● **CONSIGNES DE L'EXERCICE**:
a) Rebaptisez « Scruton » en « le philosophe » dans l'article sur Roger Scruton, puis recopiez le passage qui va de « Pour Scruton l’architecture » jusqu'à « L’architecture aussi, donc. ».
b) D'après l'article sur Roger Scruton, quel est le titre du rapport que la commission a récemment publié ?

═══ PASSAGE CITÉ

Habiter la beauté

– par Y. Imbert

Roger Scruton, philosophe britannique spécialiste de l’esthétique et de la philosophie de la musique, est mort dimanche 12 janvier. Auteur prolifique, Scruton a notamment participé à une commission gouvernementale, Building Better, Building Beautiful Commission, qui a travaillé sur la nature de l’architecture. Cette commission a récemment publié son rapport « Creating space for beauty ». Si cette commission n’a pas repris mot pour mot la théorie de Scruton, elle a opéré sur la base d’un principe que le philosophe a poursuivi tout au long de sa longue carrière esthétique : l’union du « pratique » et de « l’esthétique ».

Pour Scruton l’architecture moderne est un long commentaire sur le débordement de l’ego de l’architecte – débordement qui provient de ce même ego. De manière tout à fait typique, souligne Scruton, nous pensons souvent à un bâtiment « réussi », un bâtiment créé par un grand architecte, comme étant une œuvre géniale, quelque chose qui porte la trace distincte de son créateur. Après tout, ne disons-nous pas, avec une certaine raison, la même chose pour toutes les autres œuvres d’art, d’un grand opéra à une peinture de maître ? Ce sont des œuvres d’art. Des œuvres de génie. L’architecture aussi, donc.

══════
═══ JEU D'ENREGISTREMENTS

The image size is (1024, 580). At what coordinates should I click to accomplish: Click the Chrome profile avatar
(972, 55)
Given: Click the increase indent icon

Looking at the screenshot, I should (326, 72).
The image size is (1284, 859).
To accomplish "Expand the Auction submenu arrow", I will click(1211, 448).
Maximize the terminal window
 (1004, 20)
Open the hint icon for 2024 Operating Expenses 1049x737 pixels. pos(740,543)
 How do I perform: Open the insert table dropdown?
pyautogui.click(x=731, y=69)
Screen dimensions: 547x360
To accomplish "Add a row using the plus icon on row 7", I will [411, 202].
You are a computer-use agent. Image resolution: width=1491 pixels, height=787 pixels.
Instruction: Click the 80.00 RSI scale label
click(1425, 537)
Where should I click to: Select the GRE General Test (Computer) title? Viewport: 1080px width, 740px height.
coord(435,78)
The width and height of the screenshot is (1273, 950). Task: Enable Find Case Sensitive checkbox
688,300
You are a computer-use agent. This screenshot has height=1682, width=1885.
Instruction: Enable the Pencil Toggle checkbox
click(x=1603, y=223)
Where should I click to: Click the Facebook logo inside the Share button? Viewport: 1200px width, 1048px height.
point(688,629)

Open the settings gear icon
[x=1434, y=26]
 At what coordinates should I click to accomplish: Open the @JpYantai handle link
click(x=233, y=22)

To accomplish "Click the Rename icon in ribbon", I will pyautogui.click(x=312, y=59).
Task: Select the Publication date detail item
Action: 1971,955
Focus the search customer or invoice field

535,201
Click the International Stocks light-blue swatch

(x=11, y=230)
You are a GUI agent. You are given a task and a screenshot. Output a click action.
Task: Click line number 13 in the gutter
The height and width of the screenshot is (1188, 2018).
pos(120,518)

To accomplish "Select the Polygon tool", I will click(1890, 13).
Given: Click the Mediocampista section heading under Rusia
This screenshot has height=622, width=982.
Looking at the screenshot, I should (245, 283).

══════

● **LES RÉPONSES**:
a)
Pour le philosophe l’architecture moderne est un long commentaire sur le débordement de l’ego de l’architecte – débordement qui provient de ce même ego. De manière tout à fait typique, souligne le philosophe, nous pensons souvent à un bâtiment « réussi », un bâtiment créé par un grand architecte, comme étant une œuvre géniale, quelque chose qui porte la trace distincte de son créateur. Après tout, ne disons-nous pas, avec une certaine raison, la même chose pour toutes les autres œuvres d’art, d’un grand opéra à une peinture de maître ? Ce sont des œuvres d’art. Des œuvres de génie. L’architecture aussi, donc.

b) « Creating space for beauty »